Should I use Digital ICE on faded Ektachrome or Agfachrome slides?
Yes. E-6 and Agfacolor dyes are transparent to infrared light, so the IR dust-detection channel reads only physical surface defects. Digital ICE Professional (ICE4) on a Nikon Coolscan 9000 ED removes the great majority of visible dust and minor scratches without touching image detail. The exception is Kodachrome — do not use Digital ICE on Kodachrome. Its silver-retention layer registers as dust on the IR channel and the scanner will clean detail out of your image.
Can I just use a Photoshop colour-correction preset on a batch of faded slides?
No. A preset that corrects an Ektachrome's pink cast will over-correct an Agfachrome's blue cast and tip it into an orange cast — the two stocks fade in opposite directions. A preset that works on dark-stored Kodachrome will push a faded Ektachrome further from its original colour, because Kodachrome's fade vector is mild and warm. Channel-wise correction with a stock-specific reference is the only method that works on mixed batches. Auto-colour on mixed stocks is the most common reason home-scanned slides look "almost right but odd".
Should I throw away the original Ektachrome and Agfachrome slides after they are scanned?
No. A 16-bit TIFF master holds today's recovery of those slides, but emulsion-research and AI-restoration techniques continue to improve. The originals are the only thing that can be re-scanned in 2035 or 2045 with whatever those years' tools can do. Store them flat in archival pages, in a cupboard at indoor temperature, away from direct sunlight and damp. They will outlast another generation of scanning hardware.
How long does a UK lab turnaround take on a Memory Box of faded slides?

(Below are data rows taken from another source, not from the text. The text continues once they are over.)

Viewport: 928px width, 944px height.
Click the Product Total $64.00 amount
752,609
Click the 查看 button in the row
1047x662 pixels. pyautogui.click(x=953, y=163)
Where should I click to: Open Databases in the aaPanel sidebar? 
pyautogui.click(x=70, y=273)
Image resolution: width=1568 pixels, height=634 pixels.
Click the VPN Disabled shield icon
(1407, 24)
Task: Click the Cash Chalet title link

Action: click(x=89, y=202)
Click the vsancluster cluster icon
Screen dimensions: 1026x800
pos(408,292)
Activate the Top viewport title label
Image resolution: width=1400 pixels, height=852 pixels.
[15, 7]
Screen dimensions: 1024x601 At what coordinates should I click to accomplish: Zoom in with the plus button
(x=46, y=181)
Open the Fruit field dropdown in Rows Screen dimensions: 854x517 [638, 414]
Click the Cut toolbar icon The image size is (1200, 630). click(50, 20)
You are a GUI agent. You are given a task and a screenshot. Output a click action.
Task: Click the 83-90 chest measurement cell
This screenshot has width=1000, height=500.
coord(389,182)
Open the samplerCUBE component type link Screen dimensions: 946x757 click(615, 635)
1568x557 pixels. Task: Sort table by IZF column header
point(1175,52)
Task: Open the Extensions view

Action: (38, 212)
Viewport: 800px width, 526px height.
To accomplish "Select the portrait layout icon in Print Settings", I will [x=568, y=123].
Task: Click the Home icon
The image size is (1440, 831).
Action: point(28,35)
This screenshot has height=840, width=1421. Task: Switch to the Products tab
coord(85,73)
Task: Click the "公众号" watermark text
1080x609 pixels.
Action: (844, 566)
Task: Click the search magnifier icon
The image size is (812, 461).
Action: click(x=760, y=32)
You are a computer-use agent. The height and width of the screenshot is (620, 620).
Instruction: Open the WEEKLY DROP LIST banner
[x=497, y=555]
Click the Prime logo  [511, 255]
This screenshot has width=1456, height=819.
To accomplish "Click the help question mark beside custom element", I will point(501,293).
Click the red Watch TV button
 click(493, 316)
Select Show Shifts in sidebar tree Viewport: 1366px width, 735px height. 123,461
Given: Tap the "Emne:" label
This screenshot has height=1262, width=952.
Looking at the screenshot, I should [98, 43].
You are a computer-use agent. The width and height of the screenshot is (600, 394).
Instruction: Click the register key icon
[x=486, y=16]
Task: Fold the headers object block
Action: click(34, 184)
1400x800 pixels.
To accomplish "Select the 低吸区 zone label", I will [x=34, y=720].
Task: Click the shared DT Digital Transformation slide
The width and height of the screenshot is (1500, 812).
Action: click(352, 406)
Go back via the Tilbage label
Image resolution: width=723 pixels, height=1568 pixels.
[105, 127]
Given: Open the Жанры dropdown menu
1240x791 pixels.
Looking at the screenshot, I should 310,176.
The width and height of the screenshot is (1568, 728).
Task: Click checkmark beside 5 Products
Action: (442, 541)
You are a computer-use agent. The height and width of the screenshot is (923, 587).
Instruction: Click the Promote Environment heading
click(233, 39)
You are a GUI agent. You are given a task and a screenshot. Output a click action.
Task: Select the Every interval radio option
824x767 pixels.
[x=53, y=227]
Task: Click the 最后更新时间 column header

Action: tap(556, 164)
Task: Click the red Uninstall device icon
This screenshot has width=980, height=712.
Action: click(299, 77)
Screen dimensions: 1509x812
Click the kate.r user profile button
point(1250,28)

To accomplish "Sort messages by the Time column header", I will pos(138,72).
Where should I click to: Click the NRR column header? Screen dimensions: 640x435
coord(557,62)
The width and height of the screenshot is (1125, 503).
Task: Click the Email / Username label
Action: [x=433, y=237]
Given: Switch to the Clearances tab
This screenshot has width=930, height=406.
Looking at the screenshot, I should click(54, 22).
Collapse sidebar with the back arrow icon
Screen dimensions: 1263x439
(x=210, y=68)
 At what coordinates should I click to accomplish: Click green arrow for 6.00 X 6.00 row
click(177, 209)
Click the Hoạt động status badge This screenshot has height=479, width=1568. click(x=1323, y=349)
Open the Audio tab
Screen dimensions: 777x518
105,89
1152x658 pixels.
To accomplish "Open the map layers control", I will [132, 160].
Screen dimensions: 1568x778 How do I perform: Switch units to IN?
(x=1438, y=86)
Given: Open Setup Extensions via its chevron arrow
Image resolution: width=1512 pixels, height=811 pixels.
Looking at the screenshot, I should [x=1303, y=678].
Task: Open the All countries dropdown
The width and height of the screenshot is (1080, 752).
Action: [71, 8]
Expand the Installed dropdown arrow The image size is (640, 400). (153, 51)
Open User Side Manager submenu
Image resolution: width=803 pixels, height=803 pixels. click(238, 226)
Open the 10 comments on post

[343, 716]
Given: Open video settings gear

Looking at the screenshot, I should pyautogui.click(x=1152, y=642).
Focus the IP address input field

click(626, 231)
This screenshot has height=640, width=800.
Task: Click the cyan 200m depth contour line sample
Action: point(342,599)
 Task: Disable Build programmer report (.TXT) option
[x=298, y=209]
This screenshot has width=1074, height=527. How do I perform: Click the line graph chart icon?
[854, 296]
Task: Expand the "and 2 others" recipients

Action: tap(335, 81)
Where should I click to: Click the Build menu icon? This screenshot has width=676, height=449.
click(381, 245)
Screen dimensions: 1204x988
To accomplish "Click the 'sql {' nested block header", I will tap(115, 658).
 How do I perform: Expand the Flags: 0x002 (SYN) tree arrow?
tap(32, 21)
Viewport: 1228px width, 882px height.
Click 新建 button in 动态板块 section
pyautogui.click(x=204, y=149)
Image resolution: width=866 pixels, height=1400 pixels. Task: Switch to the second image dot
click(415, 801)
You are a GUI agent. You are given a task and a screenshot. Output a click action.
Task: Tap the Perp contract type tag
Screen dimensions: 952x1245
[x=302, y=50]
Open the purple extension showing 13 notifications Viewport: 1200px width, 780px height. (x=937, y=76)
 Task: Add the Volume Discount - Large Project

Standard turnaround on a single Memory Box of mounted 35mm slides from our Norwich lab is two to three weeks from receipt of the package, including the channel-wise correction work. Larger collections (1,000+ slides) take longer in proportion. The cloud album link arrives by email at the same time as the physical return shipment of your originals.
What scanner should I buy if I want to do this at home?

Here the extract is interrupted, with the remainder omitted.